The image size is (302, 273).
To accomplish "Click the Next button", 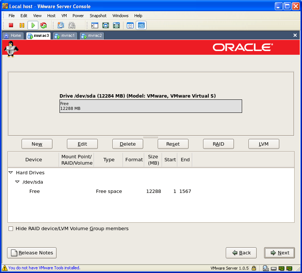I will coord(279,253).
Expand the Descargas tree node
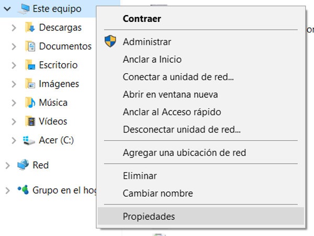Viewport: 314px width, 236px height. coord(14,28)
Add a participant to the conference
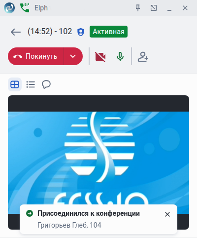This screenshot has height=238, width=197. pos(143,57)
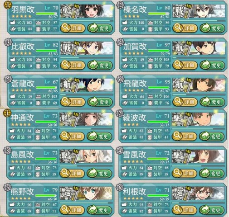Click the green HP bar of 蒼龍改

[46, 87]
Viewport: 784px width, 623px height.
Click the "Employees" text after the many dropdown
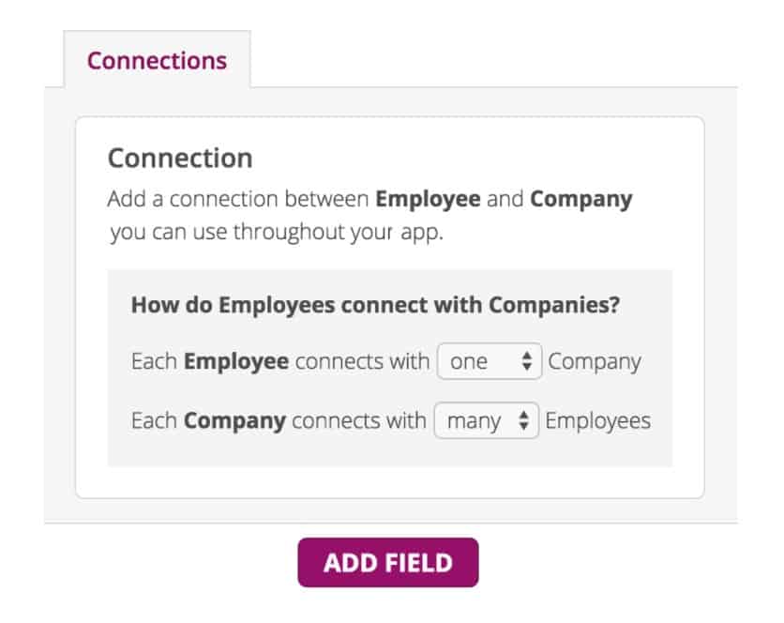597,421
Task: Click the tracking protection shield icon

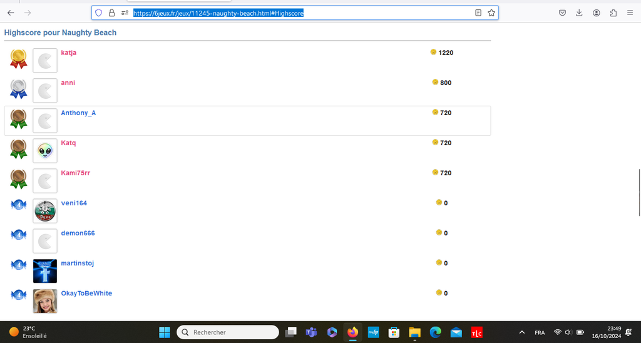Action: point(99,13)
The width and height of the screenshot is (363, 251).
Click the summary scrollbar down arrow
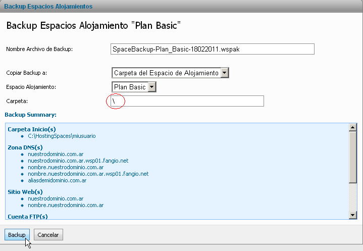point(353,215)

### ACTIVITY
The line containing "Add a participant to the conference" and each line after it through the end of the listing above are to be written out exactly, without the pictures.

### YOUR SOLUTION
Add a participant to the conference
This screenshot has height=238, width=197. pos(143,57)
Click the green HP bar of 蒼龍改

[46, 87]
Viewport: 784px width, 623px height.
Click the "Employees" text after the many dropdown
597,421
Task: Click the tracking protection shield icon

Action: point(99,13)
The width and height of the screenshot is (363, 251).
Click the summary scrollbar down arrow
point(353,215)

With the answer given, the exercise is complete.